- **PROBLEM REQUIREMENTS**
Copy out each line of the records below that contains the string "Data". Case counts.

=== RECORDS FOR THE EXERCISE ===

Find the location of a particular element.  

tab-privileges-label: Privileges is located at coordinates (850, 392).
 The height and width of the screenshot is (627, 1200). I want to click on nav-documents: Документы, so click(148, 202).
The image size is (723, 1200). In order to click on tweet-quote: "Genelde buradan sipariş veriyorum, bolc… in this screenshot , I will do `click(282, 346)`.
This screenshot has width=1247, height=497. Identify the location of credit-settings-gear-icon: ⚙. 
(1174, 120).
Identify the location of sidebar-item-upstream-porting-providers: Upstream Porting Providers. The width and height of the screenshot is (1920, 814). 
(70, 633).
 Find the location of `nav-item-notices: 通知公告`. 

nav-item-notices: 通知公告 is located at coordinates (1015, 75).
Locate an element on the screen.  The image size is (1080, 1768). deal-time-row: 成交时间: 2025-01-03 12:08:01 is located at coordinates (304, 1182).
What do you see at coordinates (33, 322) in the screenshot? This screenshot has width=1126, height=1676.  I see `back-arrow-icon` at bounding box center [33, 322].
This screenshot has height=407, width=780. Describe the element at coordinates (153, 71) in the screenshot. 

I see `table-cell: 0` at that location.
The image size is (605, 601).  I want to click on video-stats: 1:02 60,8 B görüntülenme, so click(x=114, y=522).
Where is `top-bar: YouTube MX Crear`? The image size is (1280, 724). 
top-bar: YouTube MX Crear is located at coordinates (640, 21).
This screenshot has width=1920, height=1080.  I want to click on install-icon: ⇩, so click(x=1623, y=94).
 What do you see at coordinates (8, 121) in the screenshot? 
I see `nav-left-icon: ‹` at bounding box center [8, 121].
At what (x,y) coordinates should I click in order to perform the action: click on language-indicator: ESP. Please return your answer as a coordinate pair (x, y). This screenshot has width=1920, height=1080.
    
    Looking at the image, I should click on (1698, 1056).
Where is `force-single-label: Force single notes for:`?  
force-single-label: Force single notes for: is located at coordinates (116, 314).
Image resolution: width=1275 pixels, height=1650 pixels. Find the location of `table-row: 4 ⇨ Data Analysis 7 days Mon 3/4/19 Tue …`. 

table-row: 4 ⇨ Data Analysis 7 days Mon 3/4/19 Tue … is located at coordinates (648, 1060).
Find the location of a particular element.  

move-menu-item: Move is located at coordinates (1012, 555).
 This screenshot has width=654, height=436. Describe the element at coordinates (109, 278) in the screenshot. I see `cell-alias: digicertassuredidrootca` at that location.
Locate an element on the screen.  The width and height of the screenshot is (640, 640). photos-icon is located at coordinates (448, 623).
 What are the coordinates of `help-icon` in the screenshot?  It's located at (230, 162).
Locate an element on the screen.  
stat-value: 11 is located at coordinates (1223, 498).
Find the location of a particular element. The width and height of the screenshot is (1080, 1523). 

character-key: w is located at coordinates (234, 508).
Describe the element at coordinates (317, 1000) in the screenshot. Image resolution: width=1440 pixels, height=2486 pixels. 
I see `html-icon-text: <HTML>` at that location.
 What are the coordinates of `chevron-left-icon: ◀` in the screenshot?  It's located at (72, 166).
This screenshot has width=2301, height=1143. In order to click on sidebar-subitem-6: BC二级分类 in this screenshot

===

- **YOUR RESPONSE**
Image resolution: width=1275 pixels, height=1650 pixels. Find the location of `table-row: 4 ⇨ Data Analysis 7 days Mon 3/4/19 Tue …`. 
table-row: 4 ⇨ Data Analysis 7 days Mon 3/4/19 Tue … is located at coordinates (648, 1060).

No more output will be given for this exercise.